• [PROBLEM STATEMENT]:
Return only the lines of the listing below that run from the line with "Conseils de Madame Coton (266, 210)" through the line with "Next (506, 130)", both ends included, exactly as written.

• [DATA FOR PROCESSING]:
BEGIN

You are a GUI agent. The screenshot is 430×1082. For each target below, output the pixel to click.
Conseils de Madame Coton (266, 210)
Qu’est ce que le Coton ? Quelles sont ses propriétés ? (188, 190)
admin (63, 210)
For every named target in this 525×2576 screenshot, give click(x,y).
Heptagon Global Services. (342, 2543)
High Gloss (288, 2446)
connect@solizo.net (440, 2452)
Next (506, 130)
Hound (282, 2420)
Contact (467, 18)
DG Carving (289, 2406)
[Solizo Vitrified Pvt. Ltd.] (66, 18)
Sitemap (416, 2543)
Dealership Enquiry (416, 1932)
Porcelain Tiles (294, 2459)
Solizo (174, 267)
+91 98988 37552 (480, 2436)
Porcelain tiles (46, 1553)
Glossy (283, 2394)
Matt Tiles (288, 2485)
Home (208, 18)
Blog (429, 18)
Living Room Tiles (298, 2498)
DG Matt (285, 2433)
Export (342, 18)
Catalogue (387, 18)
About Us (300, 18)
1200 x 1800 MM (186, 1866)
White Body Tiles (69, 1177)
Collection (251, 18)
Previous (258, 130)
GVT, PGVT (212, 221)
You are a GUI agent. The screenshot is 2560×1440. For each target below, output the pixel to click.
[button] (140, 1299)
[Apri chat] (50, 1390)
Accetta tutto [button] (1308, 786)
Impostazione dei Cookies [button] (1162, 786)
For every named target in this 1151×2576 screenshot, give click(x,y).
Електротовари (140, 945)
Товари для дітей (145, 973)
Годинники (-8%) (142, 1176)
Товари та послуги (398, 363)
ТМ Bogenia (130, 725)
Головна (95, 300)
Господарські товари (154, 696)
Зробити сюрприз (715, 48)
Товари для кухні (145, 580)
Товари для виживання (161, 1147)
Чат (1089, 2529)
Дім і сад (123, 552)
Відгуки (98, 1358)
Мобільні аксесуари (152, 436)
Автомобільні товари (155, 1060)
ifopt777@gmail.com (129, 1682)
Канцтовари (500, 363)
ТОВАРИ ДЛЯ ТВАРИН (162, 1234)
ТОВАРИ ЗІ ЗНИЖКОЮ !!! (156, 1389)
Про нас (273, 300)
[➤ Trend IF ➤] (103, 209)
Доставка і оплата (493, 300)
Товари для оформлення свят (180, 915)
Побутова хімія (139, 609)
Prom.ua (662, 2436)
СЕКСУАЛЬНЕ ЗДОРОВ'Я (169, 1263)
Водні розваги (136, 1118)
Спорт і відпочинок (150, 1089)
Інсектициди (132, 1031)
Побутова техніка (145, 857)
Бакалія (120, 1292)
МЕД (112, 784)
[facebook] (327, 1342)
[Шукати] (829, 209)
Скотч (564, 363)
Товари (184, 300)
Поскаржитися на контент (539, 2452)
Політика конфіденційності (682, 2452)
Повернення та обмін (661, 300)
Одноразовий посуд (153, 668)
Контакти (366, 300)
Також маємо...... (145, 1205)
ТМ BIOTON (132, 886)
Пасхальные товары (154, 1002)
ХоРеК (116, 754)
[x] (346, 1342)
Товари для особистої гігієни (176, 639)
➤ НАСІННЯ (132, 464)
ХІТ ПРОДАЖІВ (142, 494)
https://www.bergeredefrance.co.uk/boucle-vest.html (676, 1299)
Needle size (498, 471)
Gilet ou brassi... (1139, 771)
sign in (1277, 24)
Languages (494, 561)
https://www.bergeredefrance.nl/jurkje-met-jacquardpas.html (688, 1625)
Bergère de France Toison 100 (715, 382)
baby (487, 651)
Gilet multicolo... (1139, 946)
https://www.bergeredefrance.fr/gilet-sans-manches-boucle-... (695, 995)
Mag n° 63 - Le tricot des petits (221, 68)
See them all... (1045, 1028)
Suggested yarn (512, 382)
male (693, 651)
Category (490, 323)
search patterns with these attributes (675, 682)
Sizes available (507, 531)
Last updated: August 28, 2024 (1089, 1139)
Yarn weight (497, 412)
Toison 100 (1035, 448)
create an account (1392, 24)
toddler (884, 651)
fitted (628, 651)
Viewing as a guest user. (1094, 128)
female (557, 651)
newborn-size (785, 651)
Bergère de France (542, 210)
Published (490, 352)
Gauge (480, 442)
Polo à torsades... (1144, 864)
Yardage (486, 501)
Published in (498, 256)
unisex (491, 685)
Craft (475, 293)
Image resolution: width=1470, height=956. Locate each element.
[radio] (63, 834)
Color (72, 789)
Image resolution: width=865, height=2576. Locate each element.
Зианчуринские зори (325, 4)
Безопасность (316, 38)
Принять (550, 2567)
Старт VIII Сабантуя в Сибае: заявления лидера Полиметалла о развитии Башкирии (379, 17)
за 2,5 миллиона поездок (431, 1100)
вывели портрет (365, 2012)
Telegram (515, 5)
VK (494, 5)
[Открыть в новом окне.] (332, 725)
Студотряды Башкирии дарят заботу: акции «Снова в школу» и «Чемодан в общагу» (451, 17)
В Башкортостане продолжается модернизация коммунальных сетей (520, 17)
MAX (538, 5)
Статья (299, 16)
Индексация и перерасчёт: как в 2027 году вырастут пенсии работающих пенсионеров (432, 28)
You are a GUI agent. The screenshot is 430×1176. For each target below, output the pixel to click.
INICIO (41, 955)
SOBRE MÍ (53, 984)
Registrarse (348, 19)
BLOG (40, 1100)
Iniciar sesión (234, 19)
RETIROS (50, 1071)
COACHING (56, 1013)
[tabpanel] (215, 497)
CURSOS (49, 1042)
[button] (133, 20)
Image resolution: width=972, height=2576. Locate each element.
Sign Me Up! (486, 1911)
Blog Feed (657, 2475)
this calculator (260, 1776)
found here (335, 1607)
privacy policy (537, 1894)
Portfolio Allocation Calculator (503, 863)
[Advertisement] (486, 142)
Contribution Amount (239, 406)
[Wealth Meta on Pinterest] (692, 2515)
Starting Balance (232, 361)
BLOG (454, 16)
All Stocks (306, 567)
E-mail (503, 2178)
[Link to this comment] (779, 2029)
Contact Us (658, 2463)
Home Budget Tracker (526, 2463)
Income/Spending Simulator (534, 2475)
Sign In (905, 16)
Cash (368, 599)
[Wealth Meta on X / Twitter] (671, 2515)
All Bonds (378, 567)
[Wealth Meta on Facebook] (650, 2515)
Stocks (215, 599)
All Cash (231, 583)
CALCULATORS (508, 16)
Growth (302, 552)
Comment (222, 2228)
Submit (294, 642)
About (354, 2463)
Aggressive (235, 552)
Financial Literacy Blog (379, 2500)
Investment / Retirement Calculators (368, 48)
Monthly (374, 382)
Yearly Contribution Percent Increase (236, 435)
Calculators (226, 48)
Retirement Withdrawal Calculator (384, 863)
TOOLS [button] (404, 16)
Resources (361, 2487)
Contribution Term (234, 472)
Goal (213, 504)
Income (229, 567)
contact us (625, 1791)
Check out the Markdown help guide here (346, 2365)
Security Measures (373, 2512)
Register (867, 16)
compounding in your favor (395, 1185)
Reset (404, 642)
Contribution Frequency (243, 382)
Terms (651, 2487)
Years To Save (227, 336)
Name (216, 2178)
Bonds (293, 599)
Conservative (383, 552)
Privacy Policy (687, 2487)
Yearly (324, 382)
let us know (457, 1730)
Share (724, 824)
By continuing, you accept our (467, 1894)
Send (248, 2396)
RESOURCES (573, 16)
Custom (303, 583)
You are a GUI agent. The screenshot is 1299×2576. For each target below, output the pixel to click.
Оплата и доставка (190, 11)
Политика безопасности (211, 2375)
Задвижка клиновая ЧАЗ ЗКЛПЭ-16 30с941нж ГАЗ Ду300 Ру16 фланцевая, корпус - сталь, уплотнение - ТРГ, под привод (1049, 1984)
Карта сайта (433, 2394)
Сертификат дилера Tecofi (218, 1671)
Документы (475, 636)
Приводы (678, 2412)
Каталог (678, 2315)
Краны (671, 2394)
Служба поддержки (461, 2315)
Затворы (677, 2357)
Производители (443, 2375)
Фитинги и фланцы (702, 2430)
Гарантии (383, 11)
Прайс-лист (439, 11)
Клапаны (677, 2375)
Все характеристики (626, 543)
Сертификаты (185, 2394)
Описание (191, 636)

END

• [FINISHED TASK]:
Conseils de Madame Coton (266, 210)
Qu’est ce que le Coton ? Quelles sont ses propriétés ? (188, 190)
admin (63, 210)
For every named target in this 525×2576 screenshot, give click(x,y).
Heptagon Global Services. (342, 2543)
High Gloss (288, 2446)
connect@solizo.net (440, 2452)
Next (506, 130)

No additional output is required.